The problem is that all the tools that exist to collect those stats are extremely opinionated. In fact, almost every stats collection tool out there today:
- comes as part of a larger metrics aggregation and analysis suite / platform
- comes without the bits necessary to grab basic system stats (cpu % util, disk and network IO, mem util, etc)
- is not easily extensible to gather custom "non-system" stats (redis, JMX, apache, you name it)
- is a nightmare to build / install / configure
- makes heavy-weight assumptions about where (and in what format) stats are going to be shipped
- does all of the above
This becomes a hindrance when you try to provide multiple teams in an organization with the flexibility to manage their tools and data in their own way. Teams are left to one of a few unpleasant choices:
- conform to whatever stats collection tool the InfraNerds are using
- use whatever stats collection tool they want and:
- leave the InfraNerds blind (read: "induce much pain")

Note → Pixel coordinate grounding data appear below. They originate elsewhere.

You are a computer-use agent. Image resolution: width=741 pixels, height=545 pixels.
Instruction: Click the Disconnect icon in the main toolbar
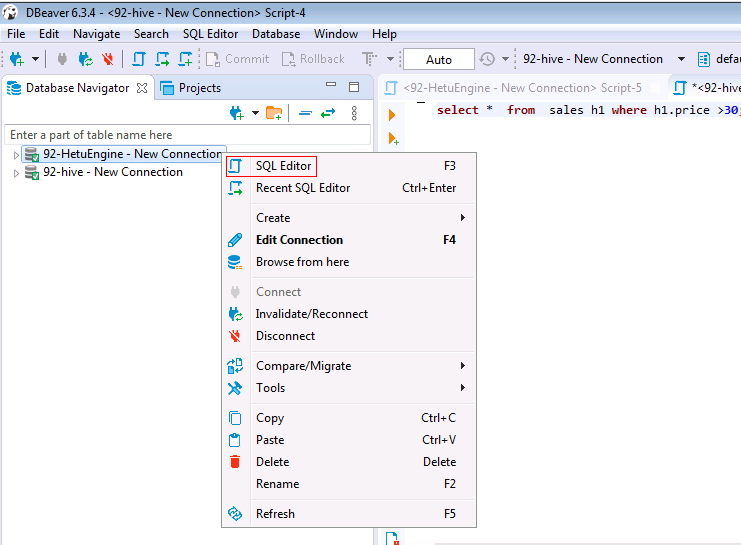pos(107,59)
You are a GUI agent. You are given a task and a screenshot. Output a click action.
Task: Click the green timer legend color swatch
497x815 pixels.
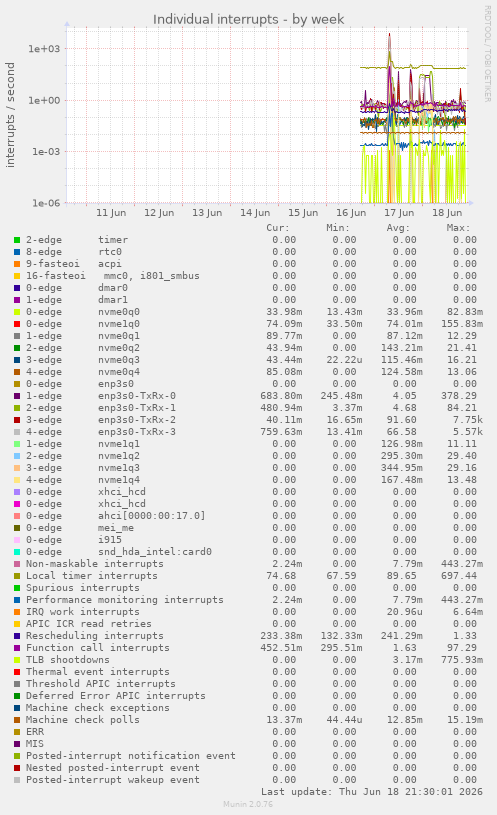click(17, 240)
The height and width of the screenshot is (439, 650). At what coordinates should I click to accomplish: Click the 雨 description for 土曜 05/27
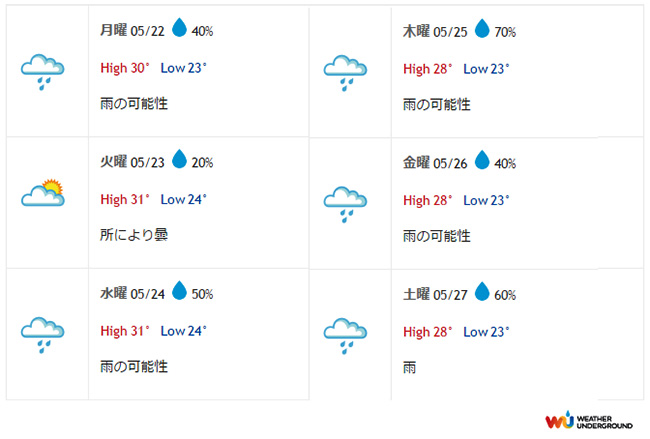[409, 367]
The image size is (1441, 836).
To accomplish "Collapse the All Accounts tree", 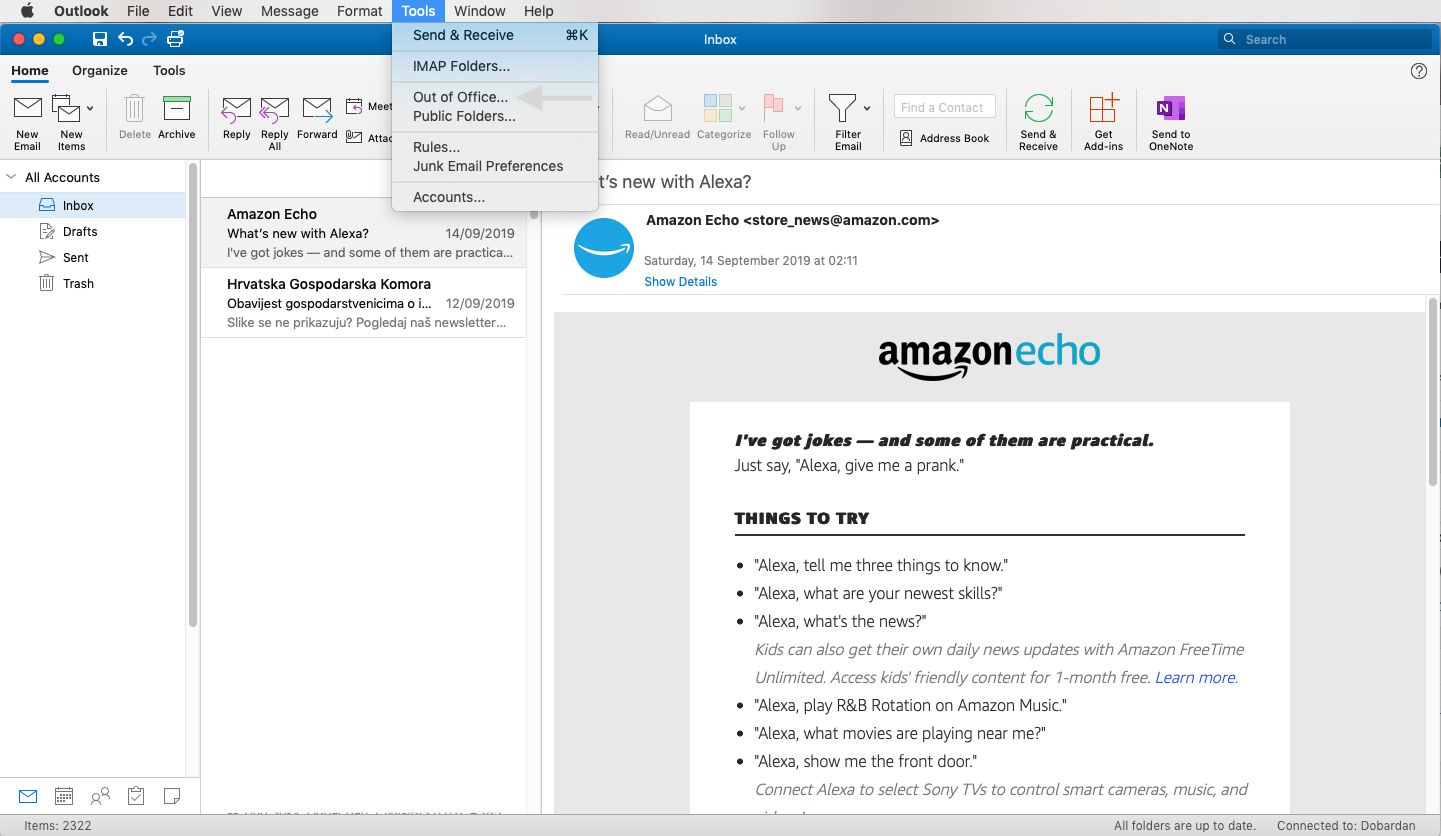I will point(12,177).
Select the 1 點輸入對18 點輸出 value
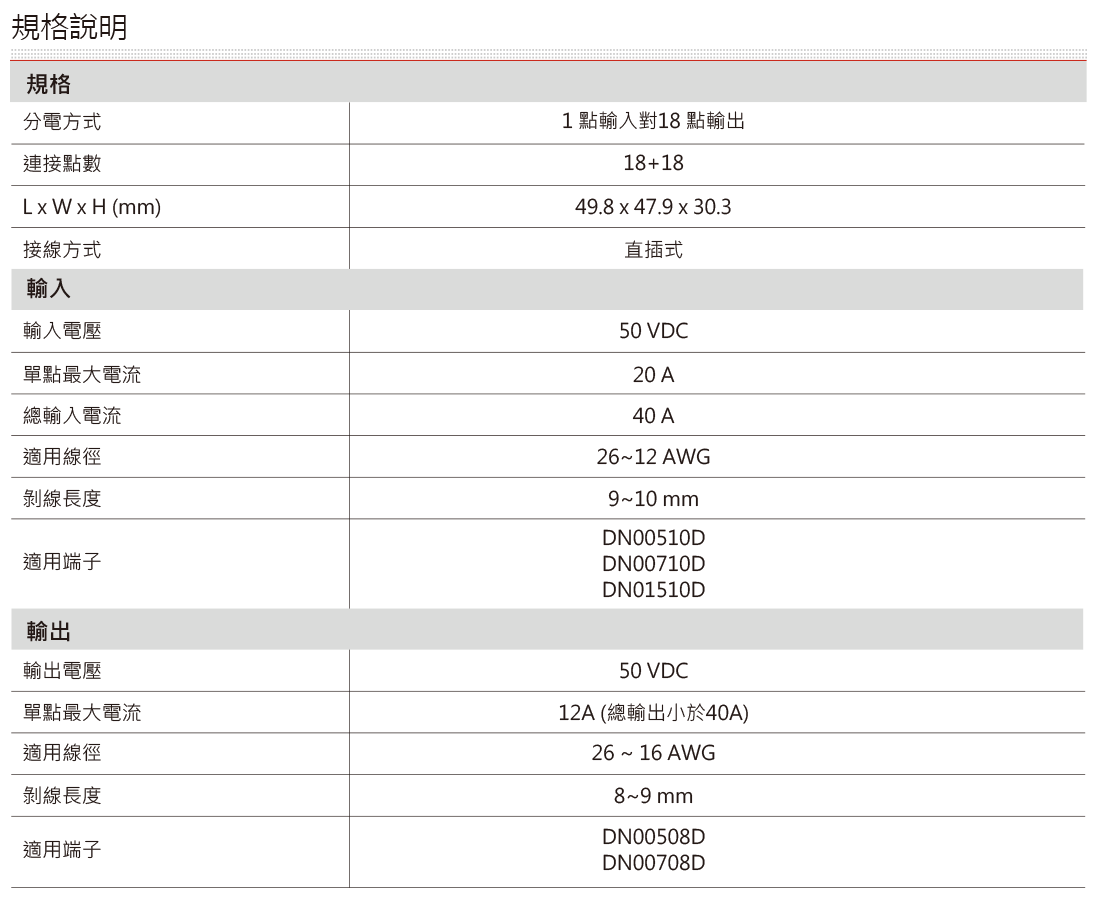 (x=653, y=124)
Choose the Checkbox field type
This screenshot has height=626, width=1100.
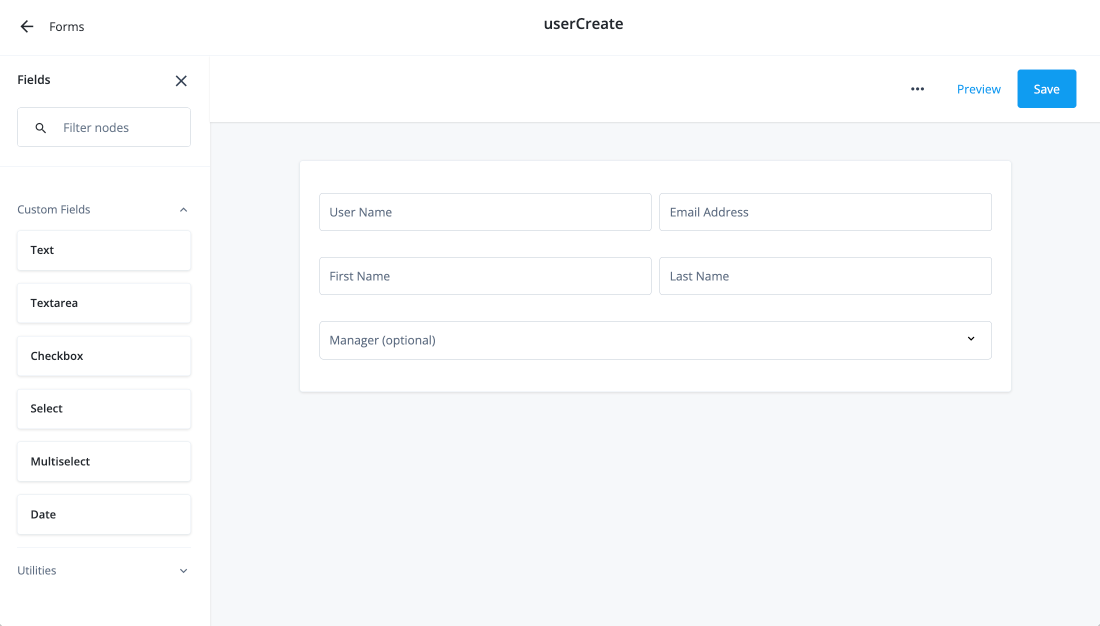[103, 356]
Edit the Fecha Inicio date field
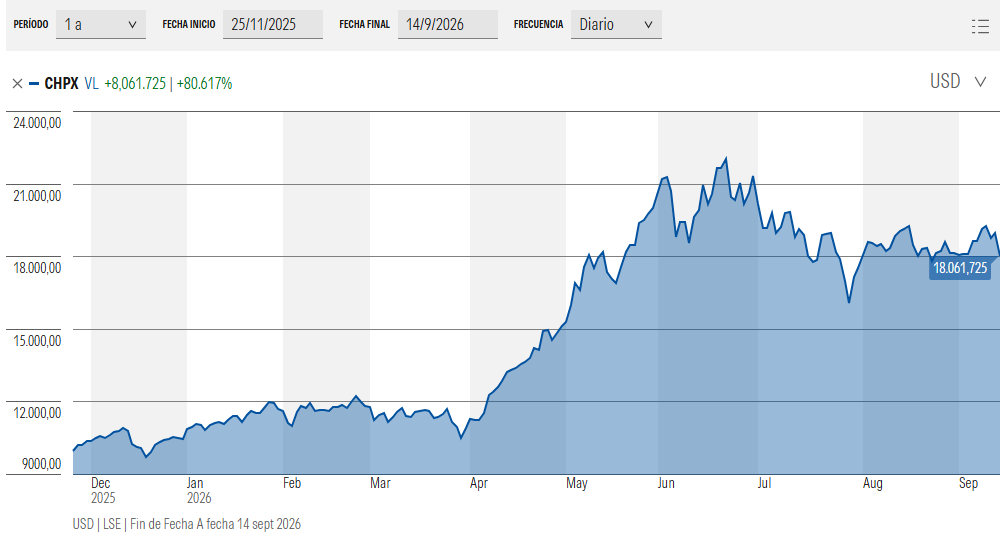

- stick the InfraNerds with the task of integrating multiple tools
- deploy multiple stats collection tools to feed the backend they like in addition to the one used by the InfraNerds
This sucks. A lot.
So, Stat Badger is my attempt to avoid such issues entirely. It imposes zero opinions on your stats and their destinations. The core loop gathers no stats on its own, and defines no outputs on its own. Instead, those decisions are made by the user, by way of defining one or more Modules and Emitters.
The basic philosophy of Stat Badger is that stats should be a commodity - a raw "material" that can be extracted in large volumes and sent to any place a consumer might want it - intended to be manipulated, refined, and produced by any number of processes into myriad useful products and services.
Now, even though Stat Badger makes no assumptions about your stats, it does ship with a standard set of modules and emitters to get you started. Specifically, it ships with modules to gather basic detailed system stats (cpu, memory, network, disk, load, and per-process memory / cpu... so far), and emitters to spit stats out to a number of back-ends (InfluxDB 0.8, Graphite, Kafka, stdout... so far).
Getting started should be as simple as:
git clone https://github.com/cboggs/stat-badger
cd stat-badger
python badger_core.py -f config.json
This should start up a foreground process that spits pretty-fied JSON to stdout. For more interesting experiments, edit config.json and add to the list of emitters to ship your data to InfluxDB, Graphite, Kafka, or all of the above - all at the same time.
Stat Badger is not yet a fully-polished product. It's lacking the required wiring for tests (I'm not a dev by trade, so I've been cheating so far). It's got a few limitations (addressed in the "More to Come" section of the readme in Github). It also needs more modules and emitters added to make it as universal as I envision.
All that said, I hope you like Stat Badger, and I hope even more so that you'll contribute and help make it a strong, solid tool for stats gathering!